In this unlikely setting, a group of determined vintners are making some startling new wines, combining old methods of working the land with modern technology and imported vines to create New World-type vintages in ancient Spanish vineyards.

The results are stunning. In Hong Kong, we can buy one example of this new wave of wines, the 95 Clos Mogador made by Rene Barbier on an exposed high crest in the Priorato region. It is sold through Spanish Fine Wines (Fax: 2687 4431) for $530.

As the hawk flies, this is about 40 kilometres inland from the Costa Brava, with its hordes of ice cream-licking tourists. But stand on Mr Barbier's exposed hillsides and you could be on the far side of the moon.

The wine is surprisingly elegant, a blend of garnacha (grenache in French) with small amounts of cabernet sauvignon and shiraz. It has immense power and feeling.

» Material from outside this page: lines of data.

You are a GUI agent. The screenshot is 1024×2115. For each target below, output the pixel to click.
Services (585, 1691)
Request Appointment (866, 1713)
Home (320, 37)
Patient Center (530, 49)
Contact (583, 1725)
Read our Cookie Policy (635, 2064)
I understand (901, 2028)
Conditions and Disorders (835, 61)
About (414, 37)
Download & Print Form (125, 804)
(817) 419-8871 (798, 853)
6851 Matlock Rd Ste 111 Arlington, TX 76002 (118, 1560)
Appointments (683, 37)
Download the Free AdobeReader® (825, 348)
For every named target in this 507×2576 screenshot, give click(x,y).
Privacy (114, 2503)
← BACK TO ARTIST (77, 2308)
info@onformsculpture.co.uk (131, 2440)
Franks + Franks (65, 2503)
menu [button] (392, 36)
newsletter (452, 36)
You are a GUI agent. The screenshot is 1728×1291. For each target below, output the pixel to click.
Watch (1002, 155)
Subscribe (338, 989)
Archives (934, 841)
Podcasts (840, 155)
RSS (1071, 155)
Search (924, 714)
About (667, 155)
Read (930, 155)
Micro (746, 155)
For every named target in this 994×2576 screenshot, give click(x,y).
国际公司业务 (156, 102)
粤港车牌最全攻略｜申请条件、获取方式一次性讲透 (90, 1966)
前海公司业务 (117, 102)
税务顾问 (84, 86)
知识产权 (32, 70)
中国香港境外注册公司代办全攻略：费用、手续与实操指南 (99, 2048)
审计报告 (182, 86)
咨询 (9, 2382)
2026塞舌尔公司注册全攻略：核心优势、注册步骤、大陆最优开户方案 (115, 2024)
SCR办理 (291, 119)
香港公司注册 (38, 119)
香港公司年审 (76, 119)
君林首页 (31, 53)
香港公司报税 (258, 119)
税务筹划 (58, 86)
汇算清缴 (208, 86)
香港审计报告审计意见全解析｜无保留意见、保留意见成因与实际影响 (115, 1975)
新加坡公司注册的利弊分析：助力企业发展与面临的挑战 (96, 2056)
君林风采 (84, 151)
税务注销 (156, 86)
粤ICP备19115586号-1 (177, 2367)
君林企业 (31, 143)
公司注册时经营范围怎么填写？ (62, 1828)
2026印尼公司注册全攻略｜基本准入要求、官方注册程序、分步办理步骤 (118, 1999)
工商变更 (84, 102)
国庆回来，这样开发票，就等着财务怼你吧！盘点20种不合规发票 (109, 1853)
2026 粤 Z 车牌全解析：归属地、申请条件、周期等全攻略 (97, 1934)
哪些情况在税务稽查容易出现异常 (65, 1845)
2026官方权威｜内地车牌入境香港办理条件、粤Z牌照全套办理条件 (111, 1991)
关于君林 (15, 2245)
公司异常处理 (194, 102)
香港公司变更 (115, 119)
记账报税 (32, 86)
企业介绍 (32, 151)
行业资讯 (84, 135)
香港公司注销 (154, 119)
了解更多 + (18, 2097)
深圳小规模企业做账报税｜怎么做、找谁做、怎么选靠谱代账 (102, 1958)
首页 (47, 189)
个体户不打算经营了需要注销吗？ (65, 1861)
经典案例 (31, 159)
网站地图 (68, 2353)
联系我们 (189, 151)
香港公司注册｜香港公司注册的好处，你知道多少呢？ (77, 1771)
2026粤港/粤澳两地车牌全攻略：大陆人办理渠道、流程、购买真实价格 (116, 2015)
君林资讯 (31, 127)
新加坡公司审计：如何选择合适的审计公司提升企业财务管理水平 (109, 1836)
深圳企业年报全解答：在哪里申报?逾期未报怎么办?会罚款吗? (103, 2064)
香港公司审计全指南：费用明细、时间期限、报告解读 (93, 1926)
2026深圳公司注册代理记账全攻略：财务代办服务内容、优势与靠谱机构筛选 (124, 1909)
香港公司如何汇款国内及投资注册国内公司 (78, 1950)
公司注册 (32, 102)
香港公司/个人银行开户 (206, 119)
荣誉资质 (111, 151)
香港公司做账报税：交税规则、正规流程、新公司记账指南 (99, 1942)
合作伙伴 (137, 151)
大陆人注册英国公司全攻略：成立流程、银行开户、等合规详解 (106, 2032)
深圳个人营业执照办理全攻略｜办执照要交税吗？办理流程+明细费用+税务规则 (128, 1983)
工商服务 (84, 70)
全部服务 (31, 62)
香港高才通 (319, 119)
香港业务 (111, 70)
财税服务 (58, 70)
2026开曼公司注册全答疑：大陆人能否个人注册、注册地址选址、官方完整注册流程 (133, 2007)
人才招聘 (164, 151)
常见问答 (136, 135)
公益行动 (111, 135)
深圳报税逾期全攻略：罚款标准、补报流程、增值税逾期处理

Desperation and religious zeal forced men to plant vines in this inhospitable region. In 1163, a peasant told King Alfons I that he had seen a parade of angels in full heavenly regalia floating in a rocky ravine. It was the height of the reconquest in Tarragon, and such visions were taken seriously by those battling the Moors.

The King promptly dispatched a squad of Carthusian monks to the rocky battlements of the high country to find this stairway to heaven. Their prior planted grapes while he made the region safe for king and God.

That sturdy fortress monastery stands today, and the prior gives his title to the Priorato wine region. Although covering hundreds of square kilometres of high country, there are scarcely 1,000 hectares of vines.

The tiny scraps of flat land in the ravine floors are irrigated. Most vines grow as thick bushes, with heavy leaves offering shade to tiny clumps of grapes. The vines look like clumps of thick weed, with surprisingly luxuriant growth in this dry landscape.

So steep are the terraced fields that only man and donkey can work them. From freezing in winter to a constant 35 degrees Celsius of blazing sun in summer, the climate condenses the essence of the berries. The lack of water packs the grapes with sugar and flavour. It also makes for tiny crops. Only 60,000 bottles from the entire region are available for export; we're lucky to get a few of them.

Not far from Mr Barbier's estate at the hilltop town of Gratallops, Clos l'Ermita now sells what is the most expensive wine in Spain.

The results of what's happening in the harsh hinterland behind the Mediterranean beaches are helping change the world's perception of the upmarket wines of Spain.